**EXERCISE GOAL**.
In the rows below, lay out the stretch from the line containing "This screenshot has height=480, width=800." through the line containing "pyautogui.click(x=302, y=665)" as a Markdown table with the columns No. and Line. Number each line and leave out the blank ones.

**Click-target data**.

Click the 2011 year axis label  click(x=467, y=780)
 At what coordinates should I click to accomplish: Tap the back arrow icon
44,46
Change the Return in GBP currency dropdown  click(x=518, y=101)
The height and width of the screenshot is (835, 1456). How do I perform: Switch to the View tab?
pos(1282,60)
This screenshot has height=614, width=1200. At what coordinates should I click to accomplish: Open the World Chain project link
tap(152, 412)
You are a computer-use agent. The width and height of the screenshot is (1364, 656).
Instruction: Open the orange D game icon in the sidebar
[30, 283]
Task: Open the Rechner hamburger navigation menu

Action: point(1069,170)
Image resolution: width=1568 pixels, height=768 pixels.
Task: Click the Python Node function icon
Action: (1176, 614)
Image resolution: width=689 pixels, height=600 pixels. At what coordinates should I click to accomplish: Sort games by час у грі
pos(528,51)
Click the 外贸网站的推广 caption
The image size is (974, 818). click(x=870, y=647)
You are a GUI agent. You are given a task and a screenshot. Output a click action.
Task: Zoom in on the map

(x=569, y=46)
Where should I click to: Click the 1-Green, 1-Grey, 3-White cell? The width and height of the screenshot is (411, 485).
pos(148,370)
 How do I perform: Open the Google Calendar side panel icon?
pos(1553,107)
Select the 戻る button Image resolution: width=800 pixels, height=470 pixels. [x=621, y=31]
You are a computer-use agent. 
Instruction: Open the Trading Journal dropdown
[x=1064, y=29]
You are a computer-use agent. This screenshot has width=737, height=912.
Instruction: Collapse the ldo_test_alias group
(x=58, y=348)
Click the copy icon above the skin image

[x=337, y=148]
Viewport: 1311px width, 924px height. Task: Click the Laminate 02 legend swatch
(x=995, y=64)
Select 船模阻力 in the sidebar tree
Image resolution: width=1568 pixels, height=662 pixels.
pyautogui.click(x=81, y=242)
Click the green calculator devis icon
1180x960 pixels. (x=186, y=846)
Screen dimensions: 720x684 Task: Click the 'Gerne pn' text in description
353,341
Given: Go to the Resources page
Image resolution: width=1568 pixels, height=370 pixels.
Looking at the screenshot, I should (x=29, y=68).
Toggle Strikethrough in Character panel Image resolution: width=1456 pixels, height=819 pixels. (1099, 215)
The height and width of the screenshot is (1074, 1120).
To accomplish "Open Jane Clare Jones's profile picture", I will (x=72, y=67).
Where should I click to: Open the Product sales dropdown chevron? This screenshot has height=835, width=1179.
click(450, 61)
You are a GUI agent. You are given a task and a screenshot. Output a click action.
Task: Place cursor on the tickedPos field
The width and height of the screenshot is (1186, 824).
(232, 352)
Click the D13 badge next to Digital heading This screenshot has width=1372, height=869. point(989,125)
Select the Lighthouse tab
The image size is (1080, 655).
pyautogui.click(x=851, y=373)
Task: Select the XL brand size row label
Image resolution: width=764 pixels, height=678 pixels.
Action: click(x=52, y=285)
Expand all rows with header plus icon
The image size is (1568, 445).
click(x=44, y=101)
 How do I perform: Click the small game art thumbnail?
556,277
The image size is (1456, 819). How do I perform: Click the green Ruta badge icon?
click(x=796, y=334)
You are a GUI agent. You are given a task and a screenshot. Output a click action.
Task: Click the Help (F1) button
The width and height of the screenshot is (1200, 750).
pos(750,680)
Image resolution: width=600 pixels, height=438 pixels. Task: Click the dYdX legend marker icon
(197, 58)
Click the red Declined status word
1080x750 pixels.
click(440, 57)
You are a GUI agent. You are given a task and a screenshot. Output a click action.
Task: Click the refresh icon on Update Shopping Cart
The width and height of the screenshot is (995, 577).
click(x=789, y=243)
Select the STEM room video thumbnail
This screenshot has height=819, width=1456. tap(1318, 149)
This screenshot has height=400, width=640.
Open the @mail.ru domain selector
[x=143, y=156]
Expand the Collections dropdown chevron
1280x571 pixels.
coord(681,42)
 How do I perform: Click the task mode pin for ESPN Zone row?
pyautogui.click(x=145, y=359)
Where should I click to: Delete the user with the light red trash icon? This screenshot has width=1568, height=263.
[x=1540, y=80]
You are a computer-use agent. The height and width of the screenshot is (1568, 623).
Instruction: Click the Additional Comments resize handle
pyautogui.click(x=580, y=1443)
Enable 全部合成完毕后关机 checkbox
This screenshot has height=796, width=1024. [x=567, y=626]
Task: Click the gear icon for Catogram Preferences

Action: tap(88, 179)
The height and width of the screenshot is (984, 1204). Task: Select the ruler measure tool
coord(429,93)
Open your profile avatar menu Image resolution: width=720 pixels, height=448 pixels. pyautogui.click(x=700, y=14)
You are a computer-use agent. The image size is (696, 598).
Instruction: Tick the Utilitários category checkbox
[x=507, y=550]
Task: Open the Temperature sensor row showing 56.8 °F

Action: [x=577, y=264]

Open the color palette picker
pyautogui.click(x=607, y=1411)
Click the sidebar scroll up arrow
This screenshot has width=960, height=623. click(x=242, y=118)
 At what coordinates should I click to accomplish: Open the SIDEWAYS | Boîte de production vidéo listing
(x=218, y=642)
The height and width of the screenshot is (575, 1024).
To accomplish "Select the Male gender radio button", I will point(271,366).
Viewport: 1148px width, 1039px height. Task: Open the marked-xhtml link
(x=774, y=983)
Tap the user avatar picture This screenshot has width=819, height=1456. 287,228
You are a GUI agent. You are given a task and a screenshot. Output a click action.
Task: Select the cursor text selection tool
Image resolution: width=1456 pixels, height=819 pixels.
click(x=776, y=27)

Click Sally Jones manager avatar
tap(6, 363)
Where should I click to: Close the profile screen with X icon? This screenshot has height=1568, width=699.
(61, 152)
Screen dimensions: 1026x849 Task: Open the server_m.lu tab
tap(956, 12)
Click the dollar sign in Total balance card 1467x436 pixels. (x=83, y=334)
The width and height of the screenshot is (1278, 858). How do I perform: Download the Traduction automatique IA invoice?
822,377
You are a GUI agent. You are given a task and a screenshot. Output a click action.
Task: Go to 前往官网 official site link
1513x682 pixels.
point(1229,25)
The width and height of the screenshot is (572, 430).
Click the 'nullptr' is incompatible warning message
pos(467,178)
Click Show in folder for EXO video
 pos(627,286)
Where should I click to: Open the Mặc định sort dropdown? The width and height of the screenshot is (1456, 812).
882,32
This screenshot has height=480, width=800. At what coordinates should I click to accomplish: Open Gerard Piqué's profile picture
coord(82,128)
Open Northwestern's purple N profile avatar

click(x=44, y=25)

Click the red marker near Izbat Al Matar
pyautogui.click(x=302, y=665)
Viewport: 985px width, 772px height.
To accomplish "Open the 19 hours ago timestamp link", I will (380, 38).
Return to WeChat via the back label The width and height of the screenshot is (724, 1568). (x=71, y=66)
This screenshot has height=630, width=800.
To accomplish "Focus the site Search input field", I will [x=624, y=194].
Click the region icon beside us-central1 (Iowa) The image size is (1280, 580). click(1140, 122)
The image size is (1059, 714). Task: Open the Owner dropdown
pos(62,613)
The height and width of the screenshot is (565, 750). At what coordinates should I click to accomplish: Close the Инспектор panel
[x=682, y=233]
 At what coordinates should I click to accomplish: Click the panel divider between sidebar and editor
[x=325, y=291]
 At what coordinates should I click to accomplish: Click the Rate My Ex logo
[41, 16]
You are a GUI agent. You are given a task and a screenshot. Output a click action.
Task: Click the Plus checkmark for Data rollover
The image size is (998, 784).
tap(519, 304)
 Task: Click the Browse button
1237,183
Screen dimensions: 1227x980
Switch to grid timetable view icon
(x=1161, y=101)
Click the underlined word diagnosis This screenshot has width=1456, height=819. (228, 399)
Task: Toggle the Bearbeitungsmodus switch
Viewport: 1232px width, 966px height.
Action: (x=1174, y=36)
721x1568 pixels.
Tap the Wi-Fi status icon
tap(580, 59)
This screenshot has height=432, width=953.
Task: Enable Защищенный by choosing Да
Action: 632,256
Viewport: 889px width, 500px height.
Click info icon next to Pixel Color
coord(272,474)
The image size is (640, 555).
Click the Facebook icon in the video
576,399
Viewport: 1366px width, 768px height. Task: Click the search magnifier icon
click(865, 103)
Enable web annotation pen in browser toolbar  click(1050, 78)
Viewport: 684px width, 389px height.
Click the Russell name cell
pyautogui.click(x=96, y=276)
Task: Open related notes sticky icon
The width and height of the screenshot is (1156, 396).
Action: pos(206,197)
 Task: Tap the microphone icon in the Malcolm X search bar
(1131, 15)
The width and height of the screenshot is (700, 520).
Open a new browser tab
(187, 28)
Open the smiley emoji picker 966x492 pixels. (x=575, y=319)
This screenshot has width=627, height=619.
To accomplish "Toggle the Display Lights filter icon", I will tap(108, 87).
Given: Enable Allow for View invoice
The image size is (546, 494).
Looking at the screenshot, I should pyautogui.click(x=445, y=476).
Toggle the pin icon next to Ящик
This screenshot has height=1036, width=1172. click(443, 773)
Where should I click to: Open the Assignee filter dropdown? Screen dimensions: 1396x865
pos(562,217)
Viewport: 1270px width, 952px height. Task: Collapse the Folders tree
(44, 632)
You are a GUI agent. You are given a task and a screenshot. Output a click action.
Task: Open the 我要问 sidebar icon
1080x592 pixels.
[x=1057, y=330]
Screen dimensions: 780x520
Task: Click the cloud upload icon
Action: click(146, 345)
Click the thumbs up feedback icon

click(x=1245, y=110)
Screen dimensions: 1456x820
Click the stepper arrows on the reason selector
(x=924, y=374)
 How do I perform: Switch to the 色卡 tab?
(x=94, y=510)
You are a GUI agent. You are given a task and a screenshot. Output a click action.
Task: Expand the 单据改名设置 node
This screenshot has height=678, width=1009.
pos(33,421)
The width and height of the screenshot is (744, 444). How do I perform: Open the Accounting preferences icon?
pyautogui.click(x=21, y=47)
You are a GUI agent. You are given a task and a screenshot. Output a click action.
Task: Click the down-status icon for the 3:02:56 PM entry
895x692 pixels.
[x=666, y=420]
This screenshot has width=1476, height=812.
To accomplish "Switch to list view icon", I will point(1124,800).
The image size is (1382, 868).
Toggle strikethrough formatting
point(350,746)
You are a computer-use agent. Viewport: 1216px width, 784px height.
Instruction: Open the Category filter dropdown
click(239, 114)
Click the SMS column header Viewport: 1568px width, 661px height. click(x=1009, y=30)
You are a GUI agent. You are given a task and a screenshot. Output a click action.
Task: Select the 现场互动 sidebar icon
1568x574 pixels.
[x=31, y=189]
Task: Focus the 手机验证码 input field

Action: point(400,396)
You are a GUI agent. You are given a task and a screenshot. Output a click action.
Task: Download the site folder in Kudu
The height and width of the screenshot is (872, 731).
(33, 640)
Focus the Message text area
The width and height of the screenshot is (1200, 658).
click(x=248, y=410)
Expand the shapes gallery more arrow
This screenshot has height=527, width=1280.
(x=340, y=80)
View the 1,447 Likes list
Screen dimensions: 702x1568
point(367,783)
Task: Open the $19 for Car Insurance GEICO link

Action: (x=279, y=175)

**WRITTEN REPLY**.
| No. | Line |
|---|---|
| 1 | This screenshot has height=480, width=800. At what coordinates should I click to accomplish: Open Gerard Piqué's profile picture |
| 2 | coord(82,128) |
| 3 | Open Northwestern's purple N profile avatar |
| 4 | click(x=44, y=25) |
| 5 | Click the red marker near Izbat Al Matar |
| 6 | pyautogui.click(x=302, y=665) |